What will students learn in the program? What’s the program format? The Notre Dame MSBA is a four-module, 31-credit-hour program that includes 27 hours of required courses and four credit hours of electives. The program’s goal is “to provide a rigorous education in applying analytical techniques to massive data sets to solve business problems — knowledge that has become critically important due to revolutionary advances in information technology,” according to a school news release. Coursework includes foundational classes such as data management, predictive analytics, and machine learning, as well as specific applications in sports analytics, marketing research, emerging issues in analytics and data storytelling. The program also provides focused career planning and coaching.

“In addition to learning about cutting-edge data analytics, our MSBA students have the opportunity to explore the ethical dimensions of collecting and analyzing data to promote business as a force for good in society,” says Katherine Spiess, associate dean for graduate programs at Mendoza. “And, as members of the Notre Dame family, our graduates join one of the most loyal and engaged alumni networks in the world.”

How can students prepare themselves before the program begins? Books to read? TED Talks to watch? “We have a certain amount of pre-work that we do for our courses that typically does involve something liken online course or watching a few video lectures or something like that,” Easley says. “It’s basically to make sure that you are ready for the course when you start. We don’t do that for all the classes, but for some of the machine learning courses or data management courses, where you are going to be picking up some skills in R or something like that, we offer some pre-work on various platforms. Some of the students might be familiar with that, and they don’t have to do it, but the ones who have never heard of it and are a little nervous about it, they will have an opportunity to do that.”
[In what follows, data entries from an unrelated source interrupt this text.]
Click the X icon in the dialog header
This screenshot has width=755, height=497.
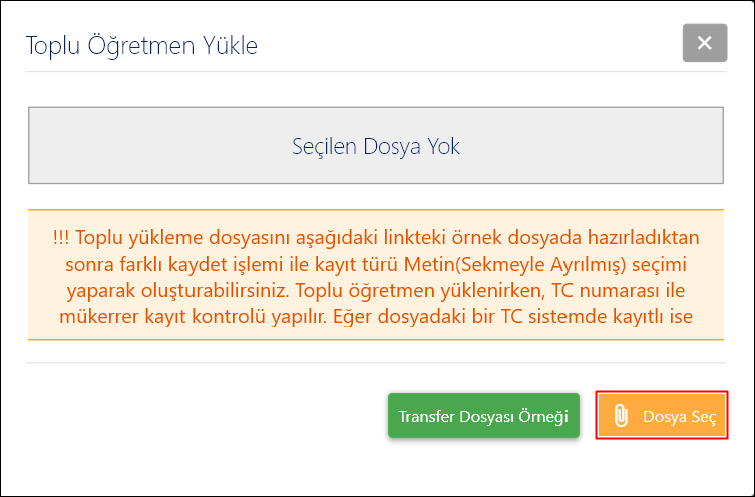[x=704, y=43]
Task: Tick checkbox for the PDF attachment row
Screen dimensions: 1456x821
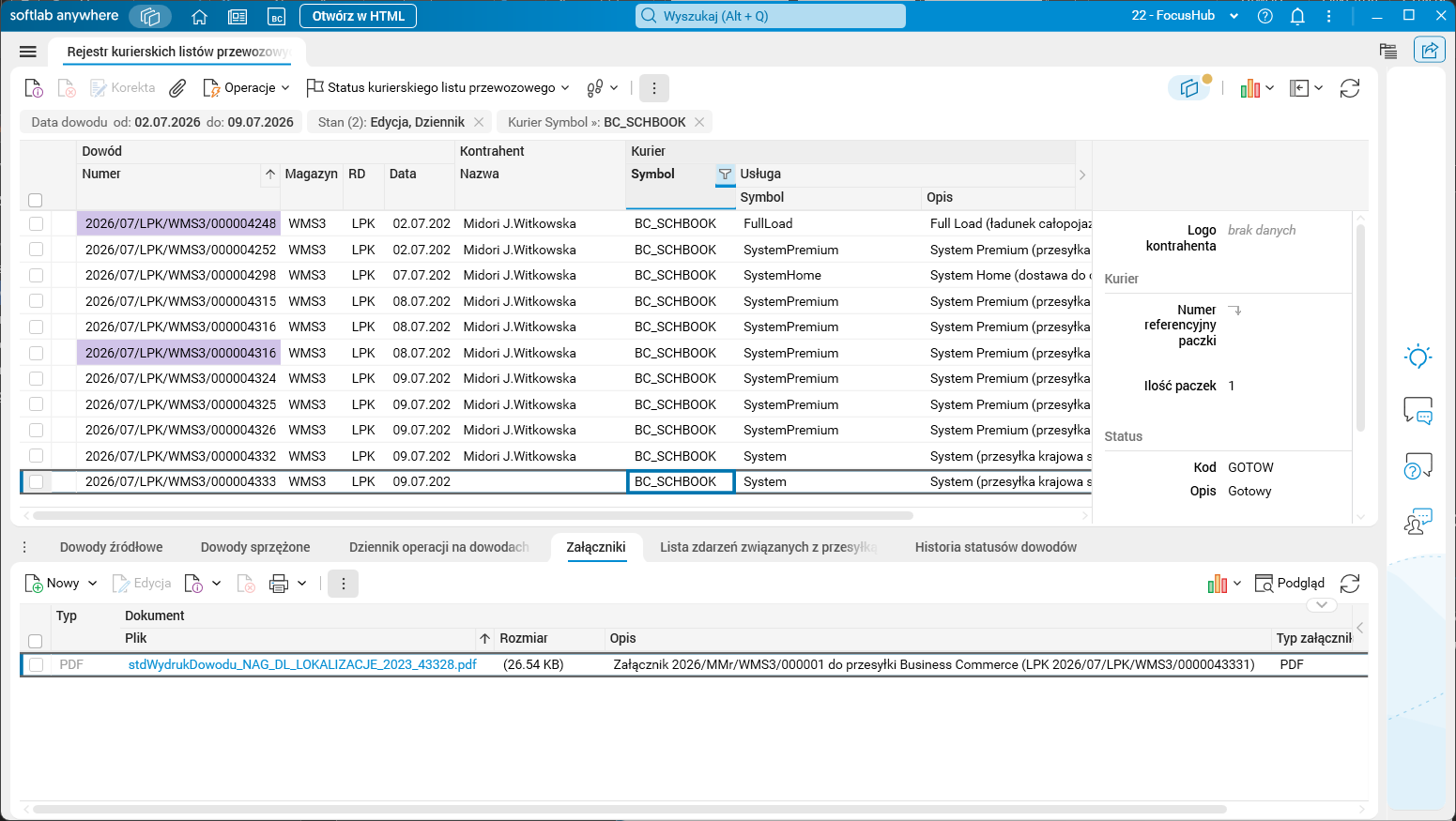Action: tap(36, 664)
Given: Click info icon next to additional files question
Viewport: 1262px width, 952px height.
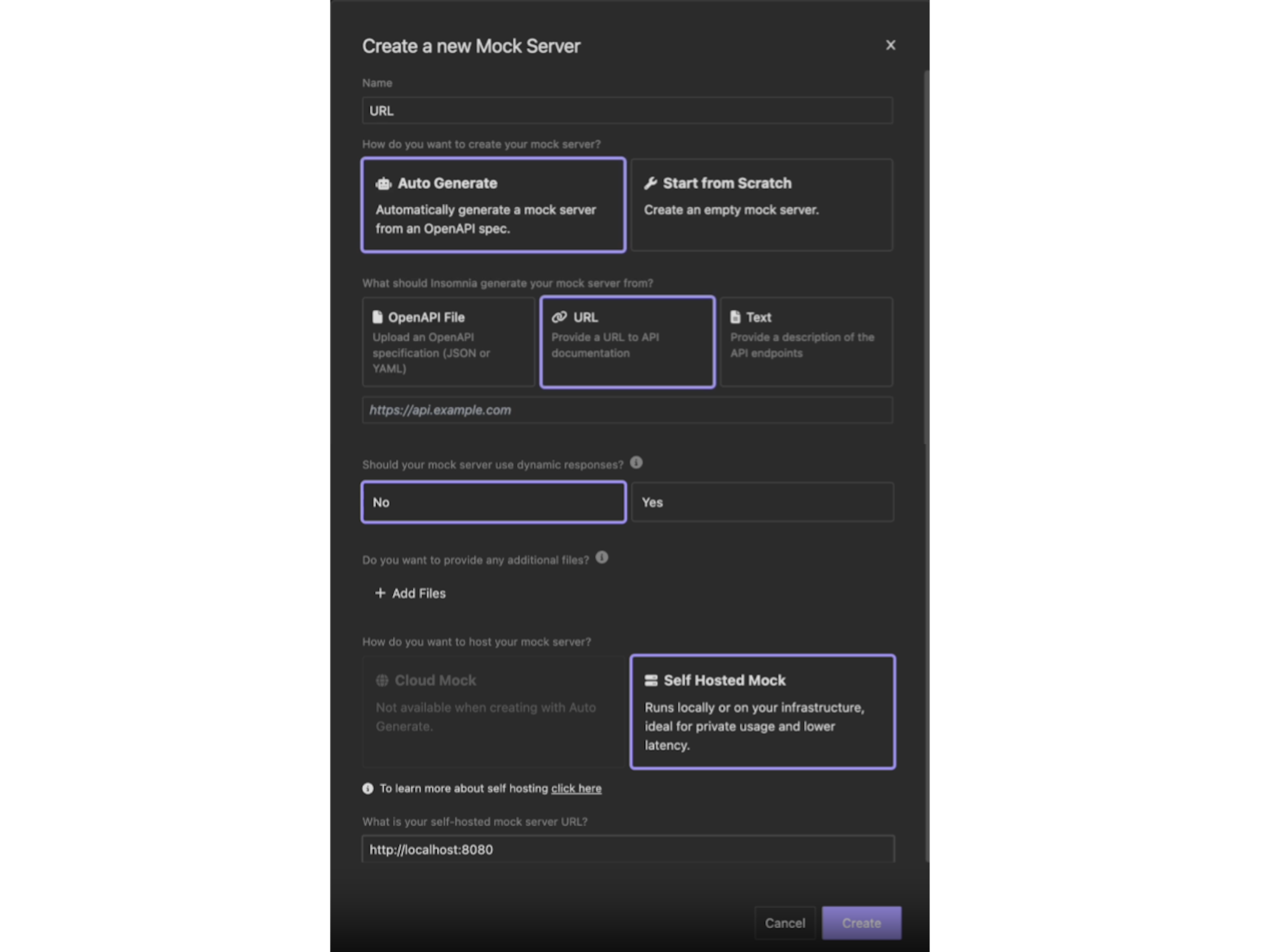Looking at the screenshot, I should tap(602, 558).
What do you expect student outcomes to be? “We’re hoping initially to have a cohort of 20-30 students — we don’t mind starting small,” Easley says. “We are already offering all of the classes and we have developed them and we already have master’s-level students in them. So we can serve a relatively small class. They will have their own cohort in the first semester and then they will join the MBA students that are doing the dual degree in the second semester. In the long run, I’d like to really get to something like the 40-50 range, and then we would run it entirely as its own program with their own dedicated classes. We have a strategy of getting there slowly o we don’t have the pressure of having to jump straight to the big class.

“Right now with our dual-degree students, our first class are in internships now and we have a 100% placement rate with them. They are getting their MBA and MSBA in two years; next year we will have experience placing them to full-time positions. So my hope would be that in the long term, we continue to have really excellent placement rates and salaries with these students.”